* Stored data:
▽
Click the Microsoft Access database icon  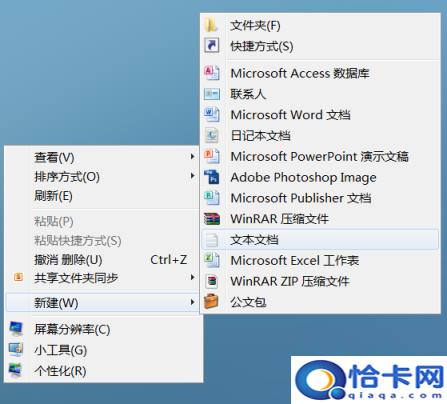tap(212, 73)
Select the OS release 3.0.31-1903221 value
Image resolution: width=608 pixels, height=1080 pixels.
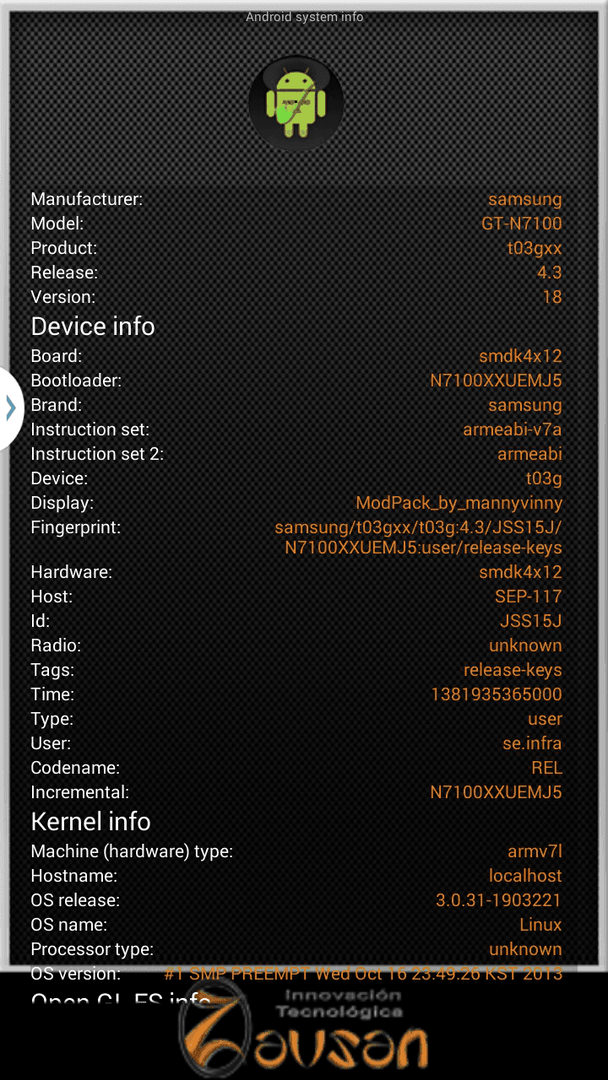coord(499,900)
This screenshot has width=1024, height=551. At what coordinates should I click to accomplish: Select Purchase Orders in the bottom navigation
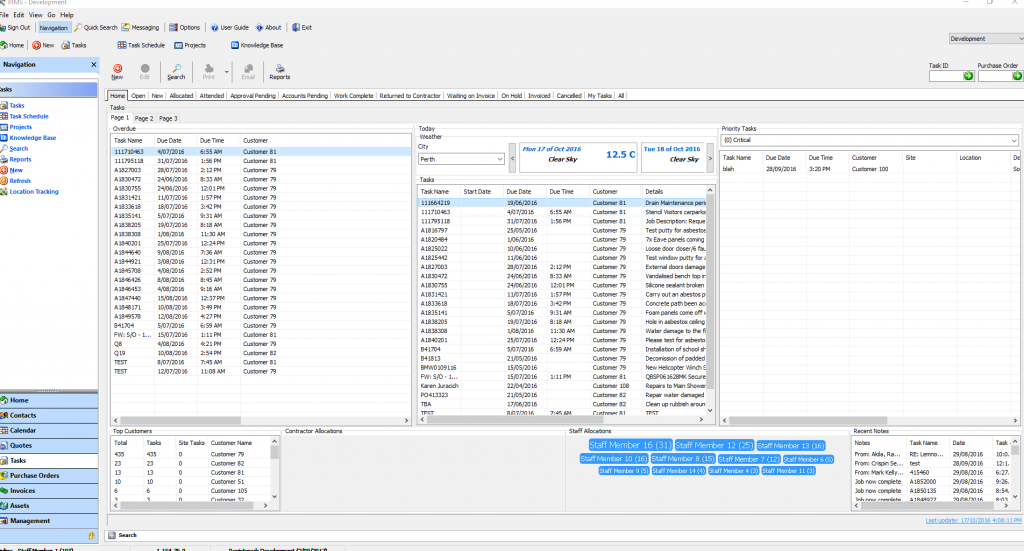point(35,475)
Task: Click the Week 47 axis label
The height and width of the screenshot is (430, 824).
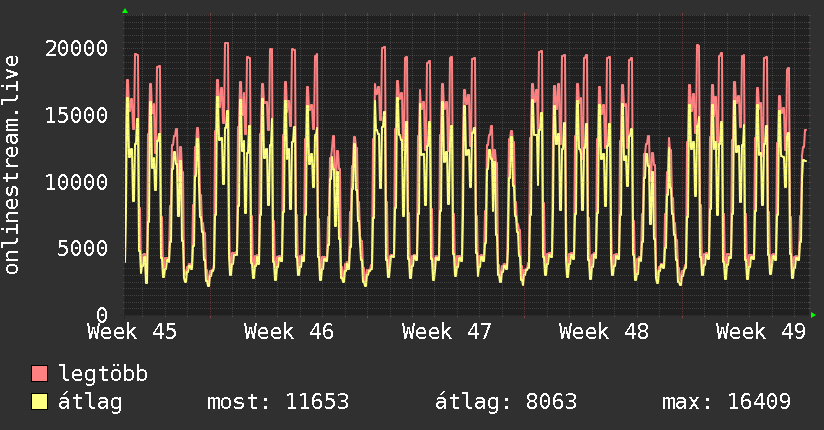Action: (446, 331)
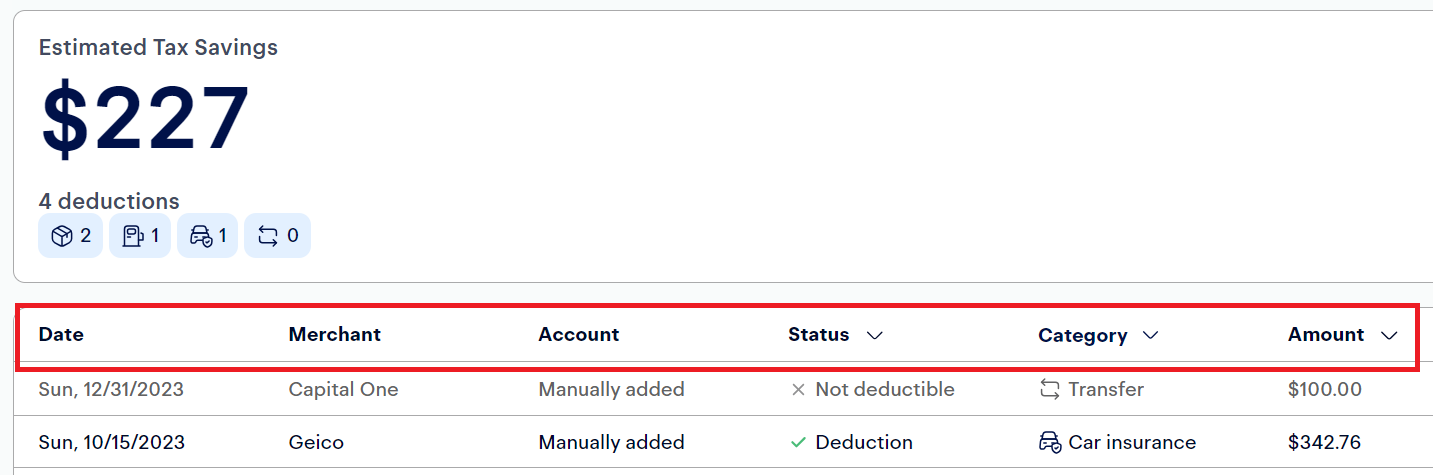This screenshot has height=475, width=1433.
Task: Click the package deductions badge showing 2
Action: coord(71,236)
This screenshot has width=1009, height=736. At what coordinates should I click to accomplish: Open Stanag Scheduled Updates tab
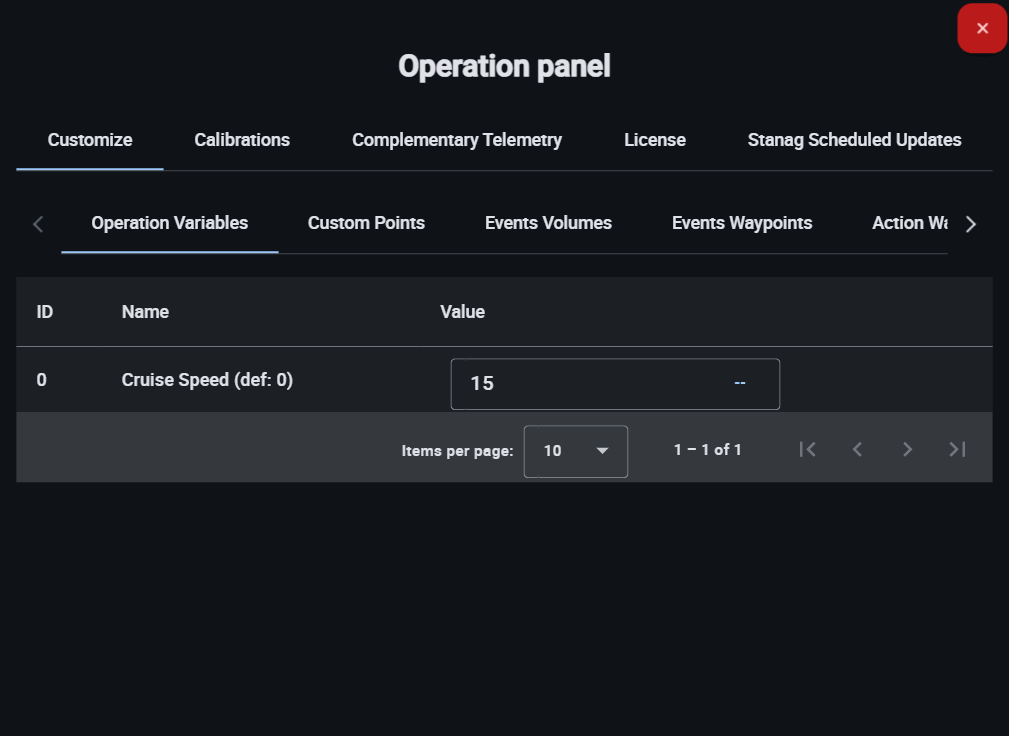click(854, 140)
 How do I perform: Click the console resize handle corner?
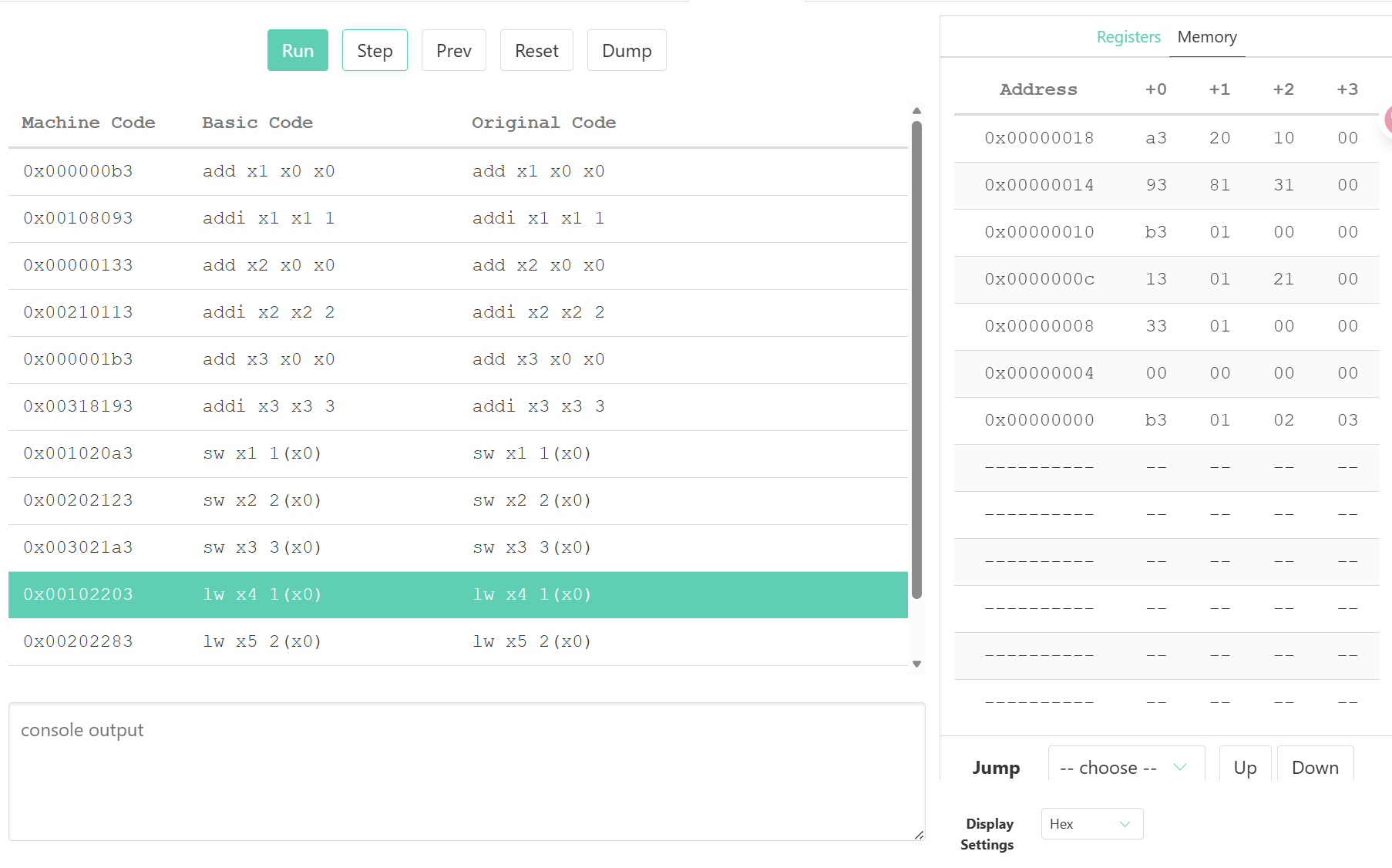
△
* Exercise prompt: An exact copy of the lines from the one with "This screenshot has width=1009, height=736." through the last line of the records, inclusive, is required, with all pictures left out.

* Answer to this problem:
This screenshot has width=1009, height=736. At what coordinates should I click to accomplish: Open Stanag Scheduled Updates tab
click(854, 140)
 How do I perform: Click the console resize handle corner?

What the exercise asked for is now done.